* [Descrição do exercício]
No texto sobre os gastos com o cartão corporativo da Presidência, quanto o Ferraretto Hotel, em Guarujá (SP), recebeu ao longo dos quatro anos?

* [Texto]
****************

Ex-presidente Jair Bolsonaro durante motociata em 2021 (Foto/Marcello Casal Jr/Agência Brasil)
Os gastos no cartão corporativo da Presidência da República durante a gestão Jair Bolsonaro (PL) - revelados depois de um período de sigilo com o argumento de preservar a segurança do chefe do Executivo e de parentes - apontam que foram registrados gastos expressivos durante motociatas. Ao menos três exemplos revelam isso. O Estadão pesquisou registros de notas fiscais em datas próximas aos passeios de moto. Geralmente os eventos eram associados a outros compromissos da agenda oficial, mas pairavam dúvidas sobre os custos relacionados a essas atividades.
Na véspera de uma motociata realizada no Rio de Janeiro, em maio de 2021, foram gastos R$ 33 mil em uma panificadora. Já entre os dias 9 e 10 de julho do mesmo ano, na Serra Gaúcha e em Porto Alegre - onde foi seguido de moto por apoiadores -, foram mais R$ 166 mil no cartão corporativo, em 46 despesas, concentradas em hospedagem, alimentação e combustível. Outro caso aconteceu em Ribeirão Preto (SP), em maio de 2022, onde foi feito pagamento de R$ 16 mil em uma padaria.
Segundo dados obtidos pela agência Fiquem Sabendo, a Presidência na gestão Bolsonaro gastou ao menos R$ 27,6 milhões com cartão corporativo. O ex-presidente não é o que fez mais despesas desse gênero. No seu primeiro mandato, Luiz Inácio Lula da Silva consumiu, em valores atualizados pela inflação, R$ 59,7 milhões entre 2003 e 2006. No segundo mandato, foram mais R$ 47,9 milhões. Entre 2011 e 2014, Dilma Rousseff gastou R$ 42,3 milhões.
Bolsonaro foi, no entanto, o único presidente a dizer publicamente que não fazia uso do cartão. A divulgação dos extratos, porém, mostra que isso não era verdade e detalha como ele usava o dinheiro da conta privativa de presidente da República. Os valores referentes a Bolsonaro ainda podem ser maiores porque nem todos os dados de despesas com cartão foram consolidados.
Nos quatro anos de governo, Bolsonaro disse ao menos 15 vezes em lives que não utilizava o cartão corporativo para despesas pessoais e dizia que eram para bancar a equipe que o acompanhava nas viagens. "O meu particular, eu posso sacar até R$ 25 mil por mês e tomar em tubaína. Nunca saquei um centavo", disse o presidente, durante uma live em nas redes sociais no dia 1.º de setembro do ano passado.
Dos 59 tipos de despesas feitas com o cartão, os gastos com hotel foram os que mais consumiram recursos. Pelo menos R$ 13,6 milhões foram desembolsados em hospedagem: muitas vezes em locais de luxo, contrariando o discurso geralmente adotado por Bolsonaro, que afirmava ser contrário a esbanjar dinheiro público quando é possível optar pela simplicidade.
Na lista de endereços que receberam quantias polpudas está o Ferraretto Hotel, em Guarujá (SP), cidade onde o agora ex-presidente costumava passar momentos de descanso. Ao longo dos quatro anos, o estabelecimento recebeu R$ 1,46 milhão. Consultas na internet mostram que as diárias variam de R$ 436 (em promoção) a R$ 940. Assim, considerando um valor médio de R$ 500, o montante seria suficiente para mais de 2,9 mil diárias.

****************

* [Itens listados]

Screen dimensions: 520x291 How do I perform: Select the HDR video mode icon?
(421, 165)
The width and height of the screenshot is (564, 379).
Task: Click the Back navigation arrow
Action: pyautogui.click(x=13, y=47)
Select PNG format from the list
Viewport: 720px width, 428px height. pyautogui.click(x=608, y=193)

****************

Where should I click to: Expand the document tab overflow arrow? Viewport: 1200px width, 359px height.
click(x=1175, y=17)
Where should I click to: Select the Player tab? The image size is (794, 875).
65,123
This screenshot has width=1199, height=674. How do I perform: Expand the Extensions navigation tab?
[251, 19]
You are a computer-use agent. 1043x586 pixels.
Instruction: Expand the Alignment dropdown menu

****************

* [Resultado final]
R$ 1,46 milhão.